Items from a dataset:
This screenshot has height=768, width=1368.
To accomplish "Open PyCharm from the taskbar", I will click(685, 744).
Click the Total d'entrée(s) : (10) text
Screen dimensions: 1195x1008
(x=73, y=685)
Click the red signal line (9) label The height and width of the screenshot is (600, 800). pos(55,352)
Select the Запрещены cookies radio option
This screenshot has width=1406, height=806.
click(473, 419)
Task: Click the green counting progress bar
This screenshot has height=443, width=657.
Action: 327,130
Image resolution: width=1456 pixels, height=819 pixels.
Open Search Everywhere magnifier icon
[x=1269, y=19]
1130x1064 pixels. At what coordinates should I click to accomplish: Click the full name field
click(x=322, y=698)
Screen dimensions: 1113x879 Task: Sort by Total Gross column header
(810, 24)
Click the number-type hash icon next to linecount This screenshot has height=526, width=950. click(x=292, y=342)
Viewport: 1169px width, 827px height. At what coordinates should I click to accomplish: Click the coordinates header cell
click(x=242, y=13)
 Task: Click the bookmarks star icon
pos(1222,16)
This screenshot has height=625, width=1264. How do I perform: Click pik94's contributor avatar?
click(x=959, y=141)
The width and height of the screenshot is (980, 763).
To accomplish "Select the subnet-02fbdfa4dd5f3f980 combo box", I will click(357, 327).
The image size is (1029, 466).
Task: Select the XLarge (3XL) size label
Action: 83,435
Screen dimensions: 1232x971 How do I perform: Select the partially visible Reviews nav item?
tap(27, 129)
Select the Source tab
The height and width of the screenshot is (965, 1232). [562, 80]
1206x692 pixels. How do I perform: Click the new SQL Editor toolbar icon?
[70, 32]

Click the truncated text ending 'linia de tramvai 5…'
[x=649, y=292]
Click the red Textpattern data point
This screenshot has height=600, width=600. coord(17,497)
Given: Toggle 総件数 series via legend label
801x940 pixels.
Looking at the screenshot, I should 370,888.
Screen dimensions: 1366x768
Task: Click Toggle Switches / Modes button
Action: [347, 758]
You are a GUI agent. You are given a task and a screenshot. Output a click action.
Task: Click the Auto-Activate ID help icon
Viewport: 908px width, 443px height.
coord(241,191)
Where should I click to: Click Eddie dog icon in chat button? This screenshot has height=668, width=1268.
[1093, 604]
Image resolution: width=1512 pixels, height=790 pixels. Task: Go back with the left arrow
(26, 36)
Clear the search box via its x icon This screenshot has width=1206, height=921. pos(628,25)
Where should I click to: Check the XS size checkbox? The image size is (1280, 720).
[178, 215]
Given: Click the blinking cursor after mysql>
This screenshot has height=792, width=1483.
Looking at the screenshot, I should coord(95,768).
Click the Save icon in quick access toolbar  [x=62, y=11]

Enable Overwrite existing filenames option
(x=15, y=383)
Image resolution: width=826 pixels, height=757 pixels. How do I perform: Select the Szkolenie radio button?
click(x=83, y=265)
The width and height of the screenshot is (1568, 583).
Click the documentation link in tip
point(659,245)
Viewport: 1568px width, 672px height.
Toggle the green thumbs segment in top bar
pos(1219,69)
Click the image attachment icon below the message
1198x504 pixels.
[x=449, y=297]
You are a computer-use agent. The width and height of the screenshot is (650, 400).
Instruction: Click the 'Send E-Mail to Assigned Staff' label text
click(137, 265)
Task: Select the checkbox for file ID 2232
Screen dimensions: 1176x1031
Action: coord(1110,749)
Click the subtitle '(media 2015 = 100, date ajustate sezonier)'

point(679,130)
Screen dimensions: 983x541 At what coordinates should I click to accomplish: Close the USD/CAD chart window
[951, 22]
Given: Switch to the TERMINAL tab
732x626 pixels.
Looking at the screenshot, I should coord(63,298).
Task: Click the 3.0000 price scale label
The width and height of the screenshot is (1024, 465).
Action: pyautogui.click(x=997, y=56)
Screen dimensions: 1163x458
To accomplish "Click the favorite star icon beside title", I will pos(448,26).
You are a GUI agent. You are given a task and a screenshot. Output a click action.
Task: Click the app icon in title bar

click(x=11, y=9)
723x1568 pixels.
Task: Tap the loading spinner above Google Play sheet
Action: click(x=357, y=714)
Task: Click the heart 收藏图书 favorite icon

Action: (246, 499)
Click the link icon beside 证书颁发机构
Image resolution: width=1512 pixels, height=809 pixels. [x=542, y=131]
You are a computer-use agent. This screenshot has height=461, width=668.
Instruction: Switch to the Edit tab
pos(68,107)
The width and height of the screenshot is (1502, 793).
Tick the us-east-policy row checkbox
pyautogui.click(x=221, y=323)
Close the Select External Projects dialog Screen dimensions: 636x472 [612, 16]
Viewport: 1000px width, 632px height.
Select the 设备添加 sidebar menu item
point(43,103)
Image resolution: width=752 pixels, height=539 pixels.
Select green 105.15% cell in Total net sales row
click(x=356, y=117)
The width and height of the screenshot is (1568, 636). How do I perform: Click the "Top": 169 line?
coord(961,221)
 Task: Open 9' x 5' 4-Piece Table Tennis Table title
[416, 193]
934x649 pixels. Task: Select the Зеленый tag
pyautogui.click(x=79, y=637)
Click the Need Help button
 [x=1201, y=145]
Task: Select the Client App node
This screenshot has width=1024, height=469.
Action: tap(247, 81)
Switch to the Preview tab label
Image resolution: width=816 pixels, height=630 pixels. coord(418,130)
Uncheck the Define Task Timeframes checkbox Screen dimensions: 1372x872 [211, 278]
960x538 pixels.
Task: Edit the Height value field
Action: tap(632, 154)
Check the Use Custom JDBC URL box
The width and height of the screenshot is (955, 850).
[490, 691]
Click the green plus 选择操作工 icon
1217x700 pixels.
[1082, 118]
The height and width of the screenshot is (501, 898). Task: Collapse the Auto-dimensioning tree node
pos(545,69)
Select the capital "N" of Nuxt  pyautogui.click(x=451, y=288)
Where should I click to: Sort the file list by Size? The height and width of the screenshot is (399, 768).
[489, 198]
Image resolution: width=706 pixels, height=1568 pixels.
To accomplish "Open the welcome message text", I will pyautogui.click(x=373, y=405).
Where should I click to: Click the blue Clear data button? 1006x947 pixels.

> _Your assignment_: In the records above, count the lines holding the word "Clear"; give only that number.

> _Reply_: 2